Local travel Vietnam by AU GOV

Local travel

Long Tan Cross site: Consistent with long standing practice, visitors to the Long Tan Cross site in Ba Ria-Vung Tau Province may not wear medals or uniforms, or carry banners or flags. Visitors are asked to behave in a solemn manner, respectful to the wishes of local communities. See the Australian Consulate-General website for further information.

Travel is restricted near military installations. Travel is also restricted in some parts of the Central Highlands and some border areas.

Unexploded ordnance and landmines are a continuing hazard in former battlefields, particularly in central Vietnam and along the Laos border. Mine-free roads and paths are well marked.

The safety standards you might expect of transport and tour operators, including adventure activities such as mountain climbing and boat trips, may not be of the same level as in Australia. Sufficient safety equipment may not be provided and recommended maintenance standards and safety precautions may not be observed. Always use available safety equipment, such as lifejackets or seatbelts, even if others don’t. If appropriate safety equipment is not available, use another provider.

Road travel

You must have a valid Vietnamese drivers licence to drive in Vietnam for all vehicles, including motorcycles of 50cc or more. Australian International Driver’s Permits are not recognised in Vietnam. Non-Vietnamese citizens are only permitted to drive in Vietnam if they hold a temporary Vietnamese drivers licence. Fines for driving without a valid licence vary. For information on obtaining a Vietnamese drivers licence (including temporary licences) visit the website of the Australian Embassy or Consulate-General in Vietnam.

Driving standards and vehicle and road maintenance are generally poor. Traffic accidents occur frequently in Vietnam and tend to attract large crowds.

The number of tourists involved in serious motorcycle accidents is increasing. Under Vietnamese law, you must wear a helmet at all times when riding a motorcycle, including when travelling as a passenger. We recommend that you check that your travel insurance policy covers you when travelling by motorcycle.

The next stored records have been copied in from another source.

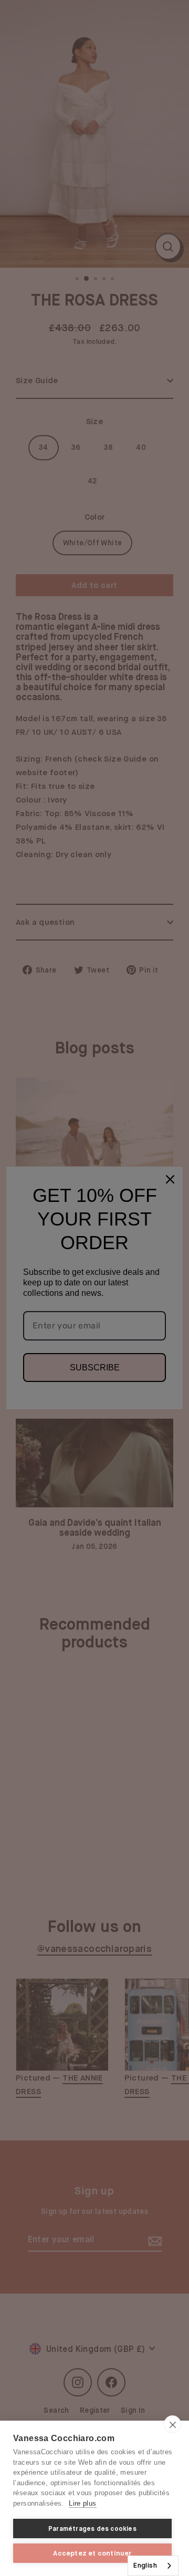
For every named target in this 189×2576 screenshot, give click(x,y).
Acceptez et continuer (92, 2553)
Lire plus (82, 2503)
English (145, 2565)
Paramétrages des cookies (92, 2528)
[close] (172, 2424)
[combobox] (153, 2566)
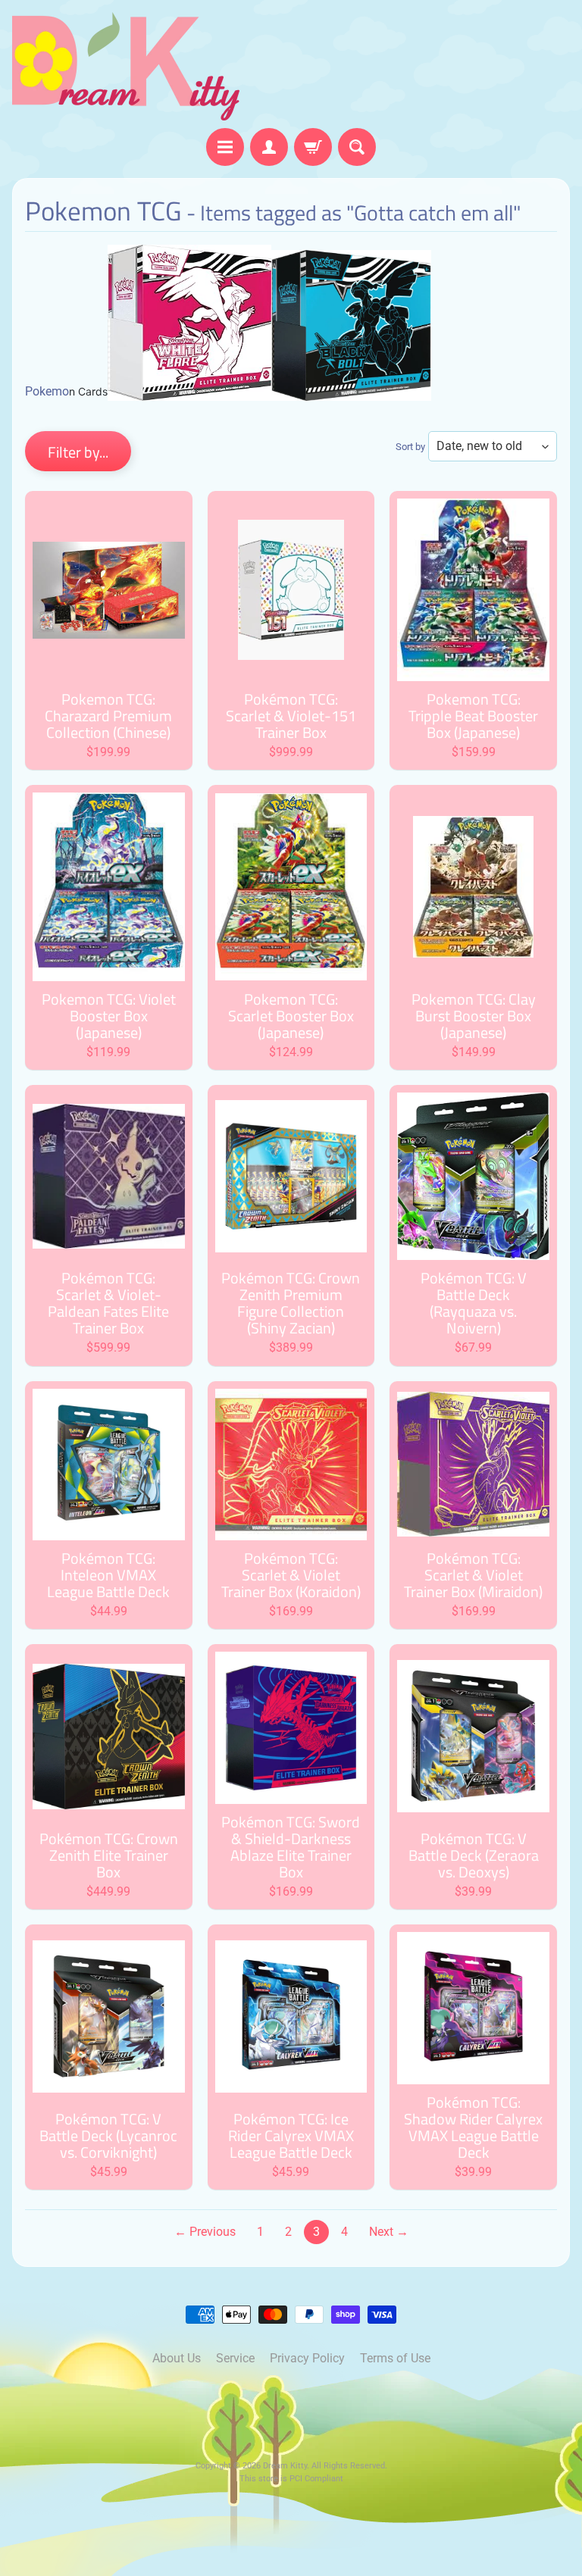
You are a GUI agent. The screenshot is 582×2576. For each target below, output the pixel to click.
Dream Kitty (285, 2466)
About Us (176, 2358)
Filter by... (78, 452)
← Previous (205, 2231)
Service (235, 2358)
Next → (388, 2231)
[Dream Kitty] (125, 66)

You should consider the risks of driving a car or riding a motorcycle in Vietnam, particularly if you are unfamiliar with local conditions. If you are involved in an accident, whether or not you are at fault, you could face criminal charges and may be required to make large compensation payments to the injured person. According to the World Health Organisation (WHO), you are four times more likely to be killed in a motor vehicle accident in Vietnam than in Australia.

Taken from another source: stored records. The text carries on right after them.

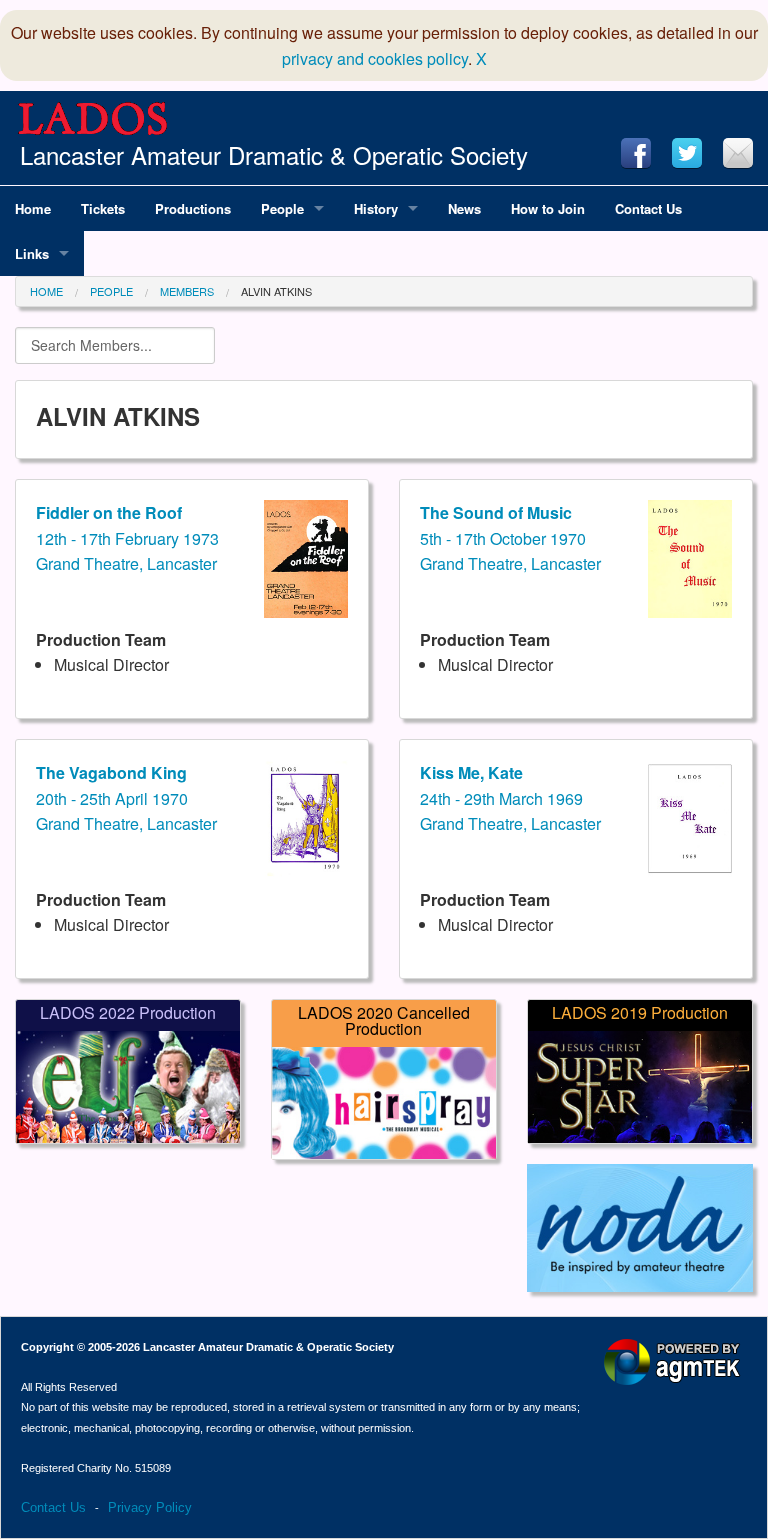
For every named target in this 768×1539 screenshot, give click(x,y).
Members (187, 291)
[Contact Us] (738, 153)
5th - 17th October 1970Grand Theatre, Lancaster (510, 538)
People (111, 291)
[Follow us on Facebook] (636, 153)
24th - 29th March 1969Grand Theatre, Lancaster (510, 798)
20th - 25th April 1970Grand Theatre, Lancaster (126, 798)
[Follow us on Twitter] (687, 153)
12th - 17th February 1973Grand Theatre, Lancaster (127, 538)
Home (46, 291)
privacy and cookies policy (375, 58)
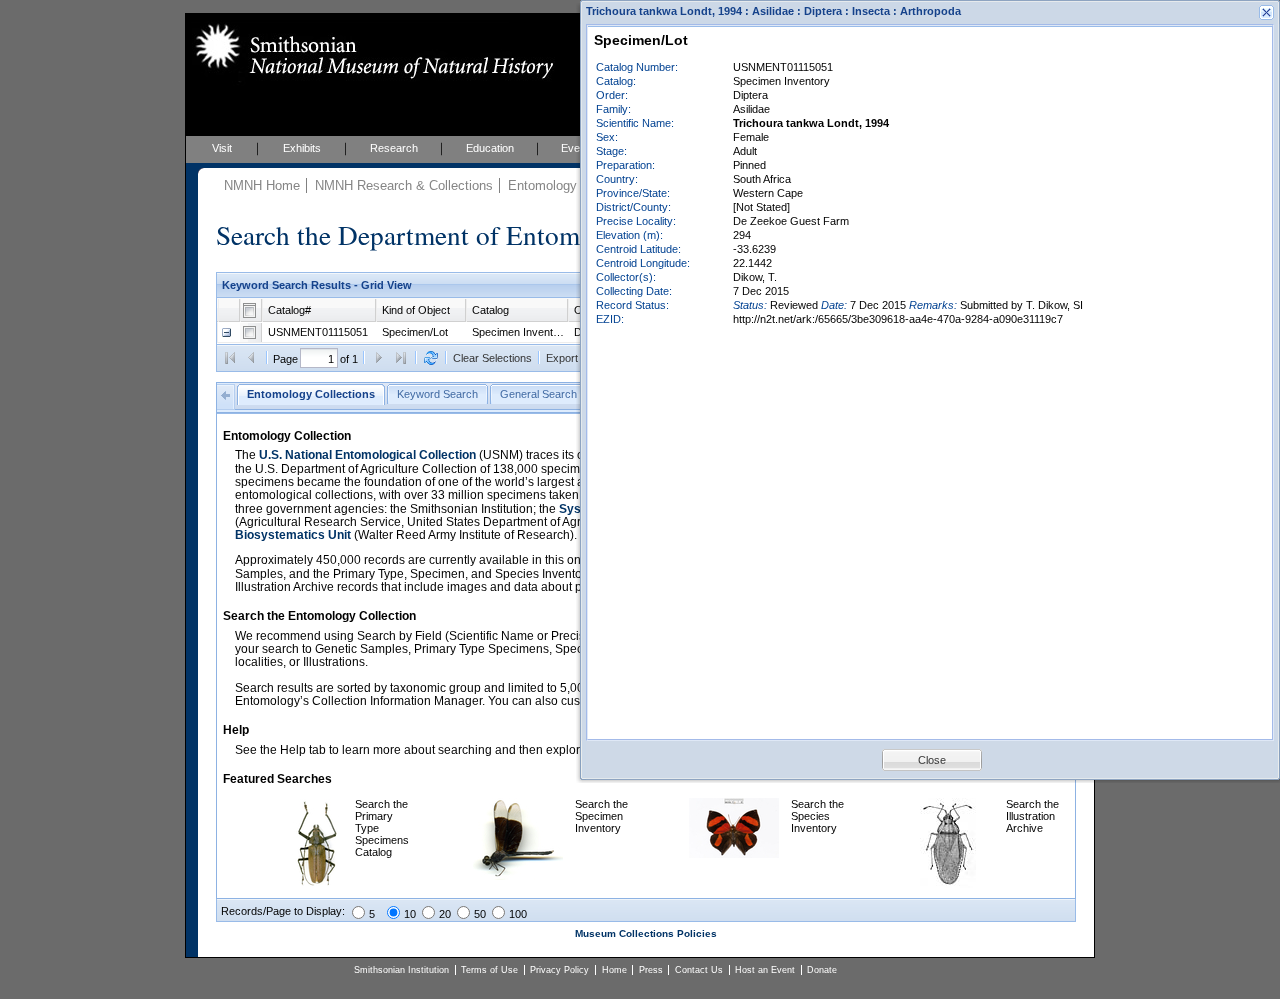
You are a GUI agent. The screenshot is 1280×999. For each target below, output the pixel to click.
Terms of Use (489, 970)
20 (445, 914)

Inter-city buses have a high accident rate. Petty theft regularly occurs on buses.

Streets are crowded in major cities and road rules are routinely ignored. Be very careful when crossing busy streets as traffic can appear from any direction.

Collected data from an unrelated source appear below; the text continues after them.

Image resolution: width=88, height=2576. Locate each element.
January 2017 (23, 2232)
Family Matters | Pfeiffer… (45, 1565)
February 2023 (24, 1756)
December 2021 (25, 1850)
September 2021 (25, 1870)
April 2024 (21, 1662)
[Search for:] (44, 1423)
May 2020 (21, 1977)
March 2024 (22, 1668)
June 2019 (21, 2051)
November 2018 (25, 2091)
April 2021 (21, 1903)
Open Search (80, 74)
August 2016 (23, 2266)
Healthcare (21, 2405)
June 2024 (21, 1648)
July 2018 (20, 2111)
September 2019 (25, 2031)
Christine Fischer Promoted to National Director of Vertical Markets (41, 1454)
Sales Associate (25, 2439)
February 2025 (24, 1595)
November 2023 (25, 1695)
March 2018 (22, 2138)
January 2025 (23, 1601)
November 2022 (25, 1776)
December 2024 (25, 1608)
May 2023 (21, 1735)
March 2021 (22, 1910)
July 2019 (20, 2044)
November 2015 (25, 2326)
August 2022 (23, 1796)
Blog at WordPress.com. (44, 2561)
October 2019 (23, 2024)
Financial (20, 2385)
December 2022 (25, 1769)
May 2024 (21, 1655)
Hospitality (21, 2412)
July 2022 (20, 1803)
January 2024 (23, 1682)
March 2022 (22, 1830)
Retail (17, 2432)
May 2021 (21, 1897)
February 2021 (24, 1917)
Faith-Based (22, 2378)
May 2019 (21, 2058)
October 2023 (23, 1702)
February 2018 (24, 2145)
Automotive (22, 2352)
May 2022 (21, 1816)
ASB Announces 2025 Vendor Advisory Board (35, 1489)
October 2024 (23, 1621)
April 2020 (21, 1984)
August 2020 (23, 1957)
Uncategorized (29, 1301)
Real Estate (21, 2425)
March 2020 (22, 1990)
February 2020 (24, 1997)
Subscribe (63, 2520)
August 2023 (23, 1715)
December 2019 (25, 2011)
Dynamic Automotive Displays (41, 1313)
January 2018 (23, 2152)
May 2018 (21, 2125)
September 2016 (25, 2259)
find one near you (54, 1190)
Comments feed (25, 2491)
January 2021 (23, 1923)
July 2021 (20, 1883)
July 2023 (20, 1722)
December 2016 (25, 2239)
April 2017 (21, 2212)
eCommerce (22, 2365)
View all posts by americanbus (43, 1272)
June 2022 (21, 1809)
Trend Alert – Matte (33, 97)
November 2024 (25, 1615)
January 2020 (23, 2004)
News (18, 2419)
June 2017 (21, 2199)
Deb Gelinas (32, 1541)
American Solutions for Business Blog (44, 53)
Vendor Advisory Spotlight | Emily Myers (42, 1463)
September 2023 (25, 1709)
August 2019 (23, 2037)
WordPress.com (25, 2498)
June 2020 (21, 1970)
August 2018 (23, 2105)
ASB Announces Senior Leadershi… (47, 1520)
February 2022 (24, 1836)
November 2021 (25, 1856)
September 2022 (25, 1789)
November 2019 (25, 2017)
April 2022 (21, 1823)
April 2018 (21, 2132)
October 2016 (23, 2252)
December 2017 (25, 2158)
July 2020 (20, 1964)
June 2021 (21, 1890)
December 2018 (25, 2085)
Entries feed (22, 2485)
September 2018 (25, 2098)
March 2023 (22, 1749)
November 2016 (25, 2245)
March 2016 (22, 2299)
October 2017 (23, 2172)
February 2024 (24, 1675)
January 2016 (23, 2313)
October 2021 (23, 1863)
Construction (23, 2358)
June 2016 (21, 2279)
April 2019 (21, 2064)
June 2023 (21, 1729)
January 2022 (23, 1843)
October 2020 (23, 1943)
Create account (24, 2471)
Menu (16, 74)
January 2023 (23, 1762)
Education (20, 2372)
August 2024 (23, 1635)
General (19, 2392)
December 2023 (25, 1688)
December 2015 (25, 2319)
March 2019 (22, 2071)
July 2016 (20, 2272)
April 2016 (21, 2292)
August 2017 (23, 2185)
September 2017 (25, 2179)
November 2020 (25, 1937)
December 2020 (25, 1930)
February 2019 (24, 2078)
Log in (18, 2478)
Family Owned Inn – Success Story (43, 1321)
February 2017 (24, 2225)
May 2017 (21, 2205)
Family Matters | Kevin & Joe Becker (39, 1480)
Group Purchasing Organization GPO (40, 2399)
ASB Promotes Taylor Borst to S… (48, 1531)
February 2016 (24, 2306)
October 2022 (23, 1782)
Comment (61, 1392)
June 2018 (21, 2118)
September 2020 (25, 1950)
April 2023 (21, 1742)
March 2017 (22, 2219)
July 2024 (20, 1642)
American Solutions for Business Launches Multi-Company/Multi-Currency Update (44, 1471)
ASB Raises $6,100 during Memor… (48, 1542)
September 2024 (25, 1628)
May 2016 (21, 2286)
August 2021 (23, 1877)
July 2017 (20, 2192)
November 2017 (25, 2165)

For further advice, see our road travel page.

Rail travel

Rail travel is generally safe in Vietnam, however petty theft can occur. We have received numerous reports of theft on sleeper trains between Hanoi and Lao Cai/Sapa. When travelling by rail, ensure you retain the ticket stub at all times as it is required upon exiting the train station.

Sea travel

Boats, hydrofoils and ferries in Vietnam may not meet Australian safety standards. Accidents on waterways do occur and there have been a number of fatalities resulting from vessels sinking, for example, in Ha Long Bay. Whenever considering travelling by boat,  ask tour operators about the safety record and emergency procedures, and ensure there is adequate safety equipment such as life vests on board. If adequate equipment is not available, use another provider.

Piracy occurs in the coastal areas of Vietnam. For more information about piracy, see our piracy page. The International Maritime Bureau issues piracy reports on its website.

Air travel

All airports in Vietnam require you to show your luggage tags when exiting the airport. Keep your luggage receipt from your airline on you at all times.

Vietnamese law requires that children 14 years and under travelling alone on domestic flights must carry a birth certificate and an authorisation letter between the legal guardian of the child and the airline confirming that the child can travel alone. We recommend that you contact the airline well in advance of the flight to confirm this requirement.

The Australian Government does not provide information on the safety of individual commercial airlines or flight paths. See instead the Aviation Safety Network website for information on aviation safety in Vietnam.

Please also refer to our general air travel page for information on aviation safety and security.